How Impulse-Buying Supports Comic Sales, and the Internet's Weakness in Reverse-Propositional Sales Strategies
The blog Living on Digital Gadgets has an interesting analysis on the sales strategies of online and brick-and-mortar bookstores, and ways in which online bookstores could learn from the physical stores to better stimulate impulsive purchases. (All costs have been roughly converted to dollars at a rate of 100 yen = $1)
Regarding "purchasing comic books," the Internet is powerless. Why is that?

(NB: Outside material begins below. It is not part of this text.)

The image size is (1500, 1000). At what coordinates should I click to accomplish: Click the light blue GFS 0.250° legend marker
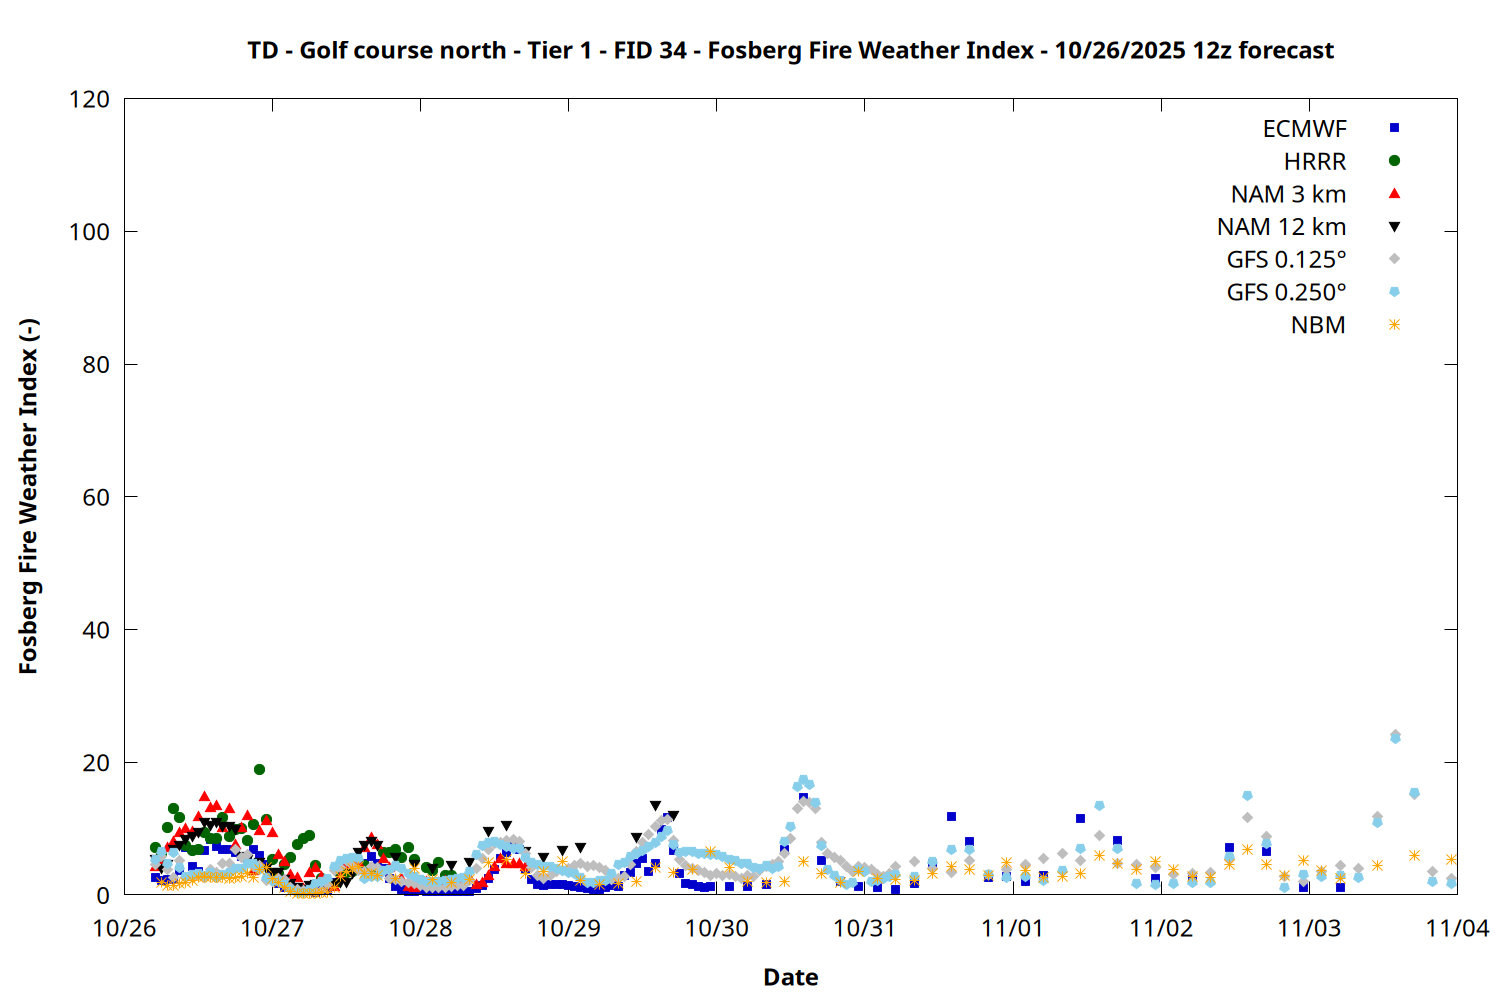(x=1394, y=292)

Because they are small-ticket items, comics cannot overcome the hurdle of shipping fees. For example, Amazon and bk1 offer free shipping on all items over $15, but for comics, $15 is a tall hurdle to overcome. Stated in simple terms, this means that these online services can only be used on bulk purchases of at least 3-4 books; nobody wants to pay $8 for a $5 comic, do they?

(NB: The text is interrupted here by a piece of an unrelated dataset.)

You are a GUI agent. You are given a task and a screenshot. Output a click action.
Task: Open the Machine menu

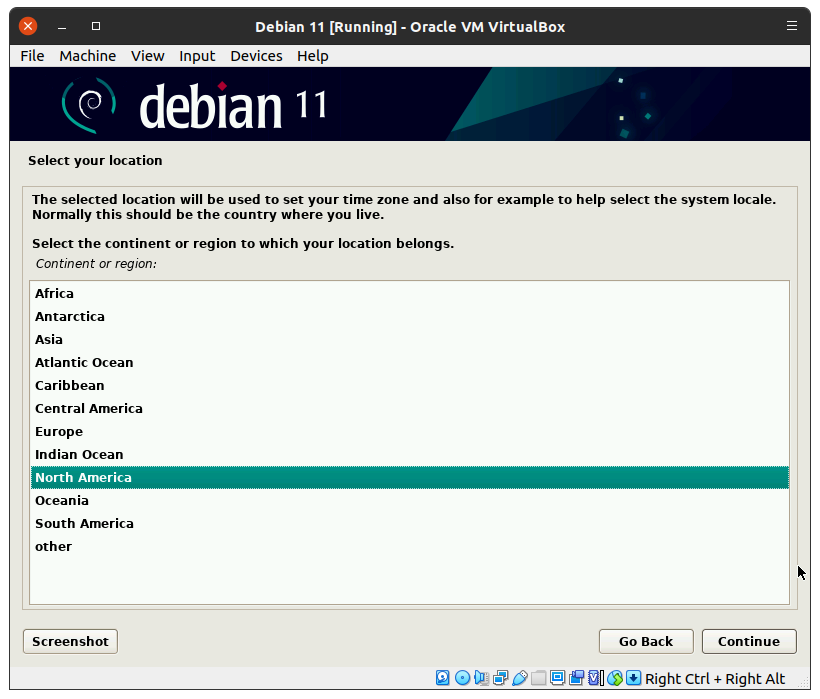(x=87, y=56)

When you click the thumbnail, you get an enlarged image. There are also services where shipping is free if you have your package delivered to a convenience store for pickup, such as 7andY. These are borderline-acceptable. If there is a 7-11 where you can pick up your orders located somewhere along your route to school/work, then you could make good use of the service for small-ticket purchases like comics. However, if you must go out of your way to pick up your orders, then you may as well go to a bookstore to begin with.
Because they are small-ticket items, comics promote the habit of impulse-buying in consumers. It is OK to impulse-buy comics. If these were digital gadgets in the range of hundreds or thousands of dollars, it would never be acceptable to impulsively purchase an item you just saw in a storefront and had no prior knowledge about. The same holds true for music as well; it depends on how rich you are, but it's very rare that somebody just grabs 3 or 4 CD's at random, at $30 a pop, and brings them up to the cash register. With $5 comic books, this is quite doable.
And here is the key point: with small-ticket items that you can buy on whim with no reservations, you must be able to window-shop. The rationale behind your purchases is not objective-based ("I want this!"), but rather you are in a receptive mood, wanting to be offered something ("what do they have that piques my interest?")
We have often seen cases where people who headed off to the bookstore looking for a specific title ended up purchasing 7-8 different comics on a whim, despite the fact that he or she didn't find what they were originally looking for. The reason? Because the comics corner in the bookstore has hundreds of books stacked and on display, all of which can trigger an impulse purchase.
In comparison, it is difficult to experience this "reverse-proposal" experience of having hundreds of comics stacked in front of you for perusal. When you search for a title on Amazon, the site offers a specific list of recommendations offering volume sets or similar titles, but unless you actively send queries to them, Amazon's recommendations rarely result in an impulse buy.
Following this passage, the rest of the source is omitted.